Et vous pouvez en gagner : vous faites du bénévolat humanitaire, social, éducatif ? Vous êtes pompier volontaire ? Vous commettez un acte de bravoure dans un incendie où vous avez sauvé deux enfants ? >> La communauté vous offre dix points, comme au Monopoly quand vous passez par le Start en évitant la prison.

A 100 points vous bénéficiez de l’intégralité de vos droits de citoyen. On pourrait imaginer qu’à 200 vous recevez une médaille, un diplôme du bon citoyen. La Légion d’Honneur, peut-être ?

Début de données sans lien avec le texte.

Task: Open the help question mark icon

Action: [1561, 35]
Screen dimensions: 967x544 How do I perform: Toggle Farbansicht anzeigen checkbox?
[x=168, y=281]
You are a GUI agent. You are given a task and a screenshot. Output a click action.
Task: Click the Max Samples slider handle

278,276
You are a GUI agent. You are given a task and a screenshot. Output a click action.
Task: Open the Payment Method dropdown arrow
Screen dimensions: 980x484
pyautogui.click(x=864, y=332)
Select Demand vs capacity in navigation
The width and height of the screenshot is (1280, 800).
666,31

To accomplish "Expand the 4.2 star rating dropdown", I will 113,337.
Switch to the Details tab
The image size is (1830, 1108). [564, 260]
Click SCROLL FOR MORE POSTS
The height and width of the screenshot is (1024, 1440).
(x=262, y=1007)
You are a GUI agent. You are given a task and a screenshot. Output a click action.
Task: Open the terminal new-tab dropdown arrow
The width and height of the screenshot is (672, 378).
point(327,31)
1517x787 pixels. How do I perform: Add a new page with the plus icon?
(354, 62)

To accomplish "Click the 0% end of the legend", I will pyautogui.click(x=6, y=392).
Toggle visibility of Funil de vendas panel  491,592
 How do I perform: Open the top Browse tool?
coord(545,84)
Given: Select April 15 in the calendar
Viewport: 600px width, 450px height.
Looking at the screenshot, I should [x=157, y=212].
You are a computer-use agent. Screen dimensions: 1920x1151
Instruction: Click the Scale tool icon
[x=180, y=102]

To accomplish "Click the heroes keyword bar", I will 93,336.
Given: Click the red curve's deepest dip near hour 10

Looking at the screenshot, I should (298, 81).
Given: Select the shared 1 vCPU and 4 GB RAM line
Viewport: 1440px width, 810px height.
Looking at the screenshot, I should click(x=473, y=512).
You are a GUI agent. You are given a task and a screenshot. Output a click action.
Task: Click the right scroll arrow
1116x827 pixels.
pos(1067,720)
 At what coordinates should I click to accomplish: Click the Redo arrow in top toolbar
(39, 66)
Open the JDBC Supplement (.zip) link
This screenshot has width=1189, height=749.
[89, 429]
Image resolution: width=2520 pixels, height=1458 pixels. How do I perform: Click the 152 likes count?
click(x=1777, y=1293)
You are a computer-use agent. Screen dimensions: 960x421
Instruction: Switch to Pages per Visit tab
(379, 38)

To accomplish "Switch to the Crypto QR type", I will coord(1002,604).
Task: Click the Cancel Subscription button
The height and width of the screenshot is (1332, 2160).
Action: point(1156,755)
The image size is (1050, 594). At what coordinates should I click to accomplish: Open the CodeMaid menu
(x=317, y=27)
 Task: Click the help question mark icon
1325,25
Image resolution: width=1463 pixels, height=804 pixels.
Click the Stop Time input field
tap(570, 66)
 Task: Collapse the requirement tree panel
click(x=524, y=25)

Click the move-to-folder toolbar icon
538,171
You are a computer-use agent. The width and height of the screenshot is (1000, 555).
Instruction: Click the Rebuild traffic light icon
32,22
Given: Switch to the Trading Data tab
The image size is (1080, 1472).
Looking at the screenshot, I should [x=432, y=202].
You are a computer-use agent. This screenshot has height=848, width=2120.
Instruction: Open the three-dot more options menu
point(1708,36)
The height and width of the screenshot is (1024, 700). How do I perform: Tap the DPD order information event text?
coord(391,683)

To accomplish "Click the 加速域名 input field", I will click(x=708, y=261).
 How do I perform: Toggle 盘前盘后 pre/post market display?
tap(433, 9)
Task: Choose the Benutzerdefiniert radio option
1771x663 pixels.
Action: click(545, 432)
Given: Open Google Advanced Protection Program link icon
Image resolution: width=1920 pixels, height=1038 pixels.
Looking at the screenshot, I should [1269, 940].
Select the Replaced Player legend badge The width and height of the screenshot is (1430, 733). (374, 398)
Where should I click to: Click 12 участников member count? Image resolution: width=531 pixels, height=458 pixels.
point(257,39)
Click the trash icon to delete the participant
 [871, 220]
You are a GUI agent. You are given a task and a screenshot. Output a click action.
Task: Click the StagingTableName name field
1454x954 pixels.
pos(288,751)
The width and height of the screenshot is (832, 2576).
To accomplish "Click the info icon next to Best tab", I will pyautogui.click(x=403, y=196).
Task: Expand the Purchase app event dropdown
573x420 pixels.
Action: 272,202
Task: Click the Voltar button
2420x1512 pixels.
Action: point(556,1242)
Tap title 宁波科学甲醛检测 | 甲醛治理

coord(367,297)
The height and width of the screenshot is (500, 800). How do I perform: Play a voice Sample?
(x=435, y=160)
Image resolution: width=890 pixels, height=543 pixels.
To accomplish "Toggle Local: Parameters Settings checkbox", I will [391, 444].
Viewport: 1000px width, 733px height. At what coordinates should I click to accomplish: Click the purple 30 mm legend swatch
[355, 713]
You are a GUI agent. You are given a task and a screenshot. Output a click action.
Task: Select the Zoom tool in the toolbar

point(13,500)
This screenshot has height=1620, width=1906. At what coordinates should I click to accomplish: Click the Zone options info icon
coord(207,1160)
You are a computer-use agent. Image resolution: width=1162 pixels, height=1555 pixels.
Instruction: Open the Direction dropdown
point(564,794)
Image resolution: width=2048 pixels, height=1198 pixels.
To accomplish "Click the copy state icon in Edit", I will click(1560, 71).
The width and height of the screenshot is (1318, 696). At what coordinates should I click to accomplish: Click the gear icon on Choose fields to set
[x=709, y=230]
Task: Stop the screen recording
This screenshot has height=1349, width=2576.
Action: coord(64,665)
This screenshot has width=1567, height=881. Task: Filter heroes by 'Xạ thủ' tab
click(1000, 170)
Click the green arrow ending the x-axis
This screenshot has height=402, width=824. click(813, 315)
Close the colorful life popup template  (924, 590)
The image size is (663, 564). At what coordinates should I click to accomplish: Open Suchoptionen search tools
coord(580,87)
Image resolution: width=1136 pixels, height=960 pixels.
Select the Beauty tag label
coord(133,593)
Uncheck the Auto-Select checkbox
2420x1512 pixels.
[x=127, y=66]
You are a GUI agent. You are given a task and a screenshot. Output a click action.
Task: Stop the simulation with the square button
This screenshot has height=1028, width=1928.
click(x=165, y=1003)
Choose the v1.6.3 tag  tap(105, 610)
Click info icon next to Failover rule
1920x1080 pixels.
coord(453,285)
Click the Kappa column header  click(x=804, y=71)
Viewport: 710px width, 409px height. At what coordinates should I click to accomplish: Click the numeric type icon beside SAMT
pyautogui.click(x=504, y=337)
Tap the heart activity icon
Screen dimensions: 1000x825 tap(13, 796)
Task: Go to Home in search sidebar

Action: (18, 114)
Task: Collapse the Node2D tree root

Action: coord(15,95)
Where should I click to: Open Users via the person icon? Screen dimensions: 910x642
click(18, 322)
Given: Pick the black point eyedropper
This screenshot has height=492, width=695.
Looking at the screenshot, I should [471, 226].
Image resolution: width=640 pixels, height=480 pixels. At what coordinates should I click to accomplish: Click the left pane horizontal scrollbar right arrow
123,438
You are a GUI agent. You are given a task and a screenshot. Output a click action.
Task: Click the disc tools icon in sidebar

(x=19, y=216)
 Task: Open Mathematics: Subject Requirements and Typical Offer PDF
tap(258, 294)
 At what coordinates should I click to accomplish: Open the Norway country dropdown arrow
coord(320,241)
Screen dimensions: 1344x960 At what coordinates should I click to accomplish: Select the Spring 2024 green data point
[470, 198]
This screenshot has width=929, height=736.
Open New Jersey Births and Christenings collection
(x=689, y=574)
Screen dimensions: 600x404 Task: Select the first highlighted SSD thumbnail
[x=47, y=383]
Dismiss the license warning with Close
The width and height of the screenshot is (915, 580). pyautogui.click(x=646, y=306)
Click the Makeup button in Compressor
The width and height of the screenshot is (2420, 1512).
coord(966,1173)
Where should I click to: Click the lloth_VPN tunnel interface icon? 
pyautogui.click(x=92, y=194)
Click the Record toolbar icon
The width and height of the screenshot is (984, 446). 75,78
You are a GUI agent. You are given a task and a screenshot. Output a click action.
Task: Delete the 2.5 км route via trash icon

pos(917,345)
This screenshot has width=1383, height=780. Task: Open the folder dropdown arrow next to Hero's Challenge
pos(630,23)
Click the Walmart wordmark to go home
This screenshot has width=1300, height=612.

Si vous braillez un truc contre le système dans la rue avec un porte-voix, que vous tenez des propos séditieux sur votre blog, il est normal que vous soyez sanctionné. Si vous voulez changer le système, il va falloir accepter l’idée qu’il se défendra. Parce que « changer le système », c’est d’abord le déstabiliser. Et un système, c’est très difficile à stabiliser, même s’il ne vous semble pas parfait. Donc si vous voulez le changer, vous devrez vous montrer fort et juste, c’est normal. Ainsi, si vous avez 70 points et que vous braillez contre le système, vous êtes juste un parasite qui emmerde une fois de plus le monde et à qui on va encore retirer dix points. Si vous avez 130 points, vous avez littéralement acquis votre droit à vous opposer, à critiquer le système, votre probité ne saura être mise en doute. On vous retirera dix points pour avoir eu ce comportement, mais vous en aviez 130 et vous en avez sacrifié dix pour vos convictions, c’est méritoire. De perdre des points en cette circonstance, d’avoir été un opposant, devient méritoire.

Le crédit social, plus qu’une arme d’oppression est donc un véritable crédit démocratique ! Bien sûr qu’il peut amener des dérives, mais pas plus que n’importe quel autre système et il est beaucoup moins onéreux, bien plus didactique et plus souple.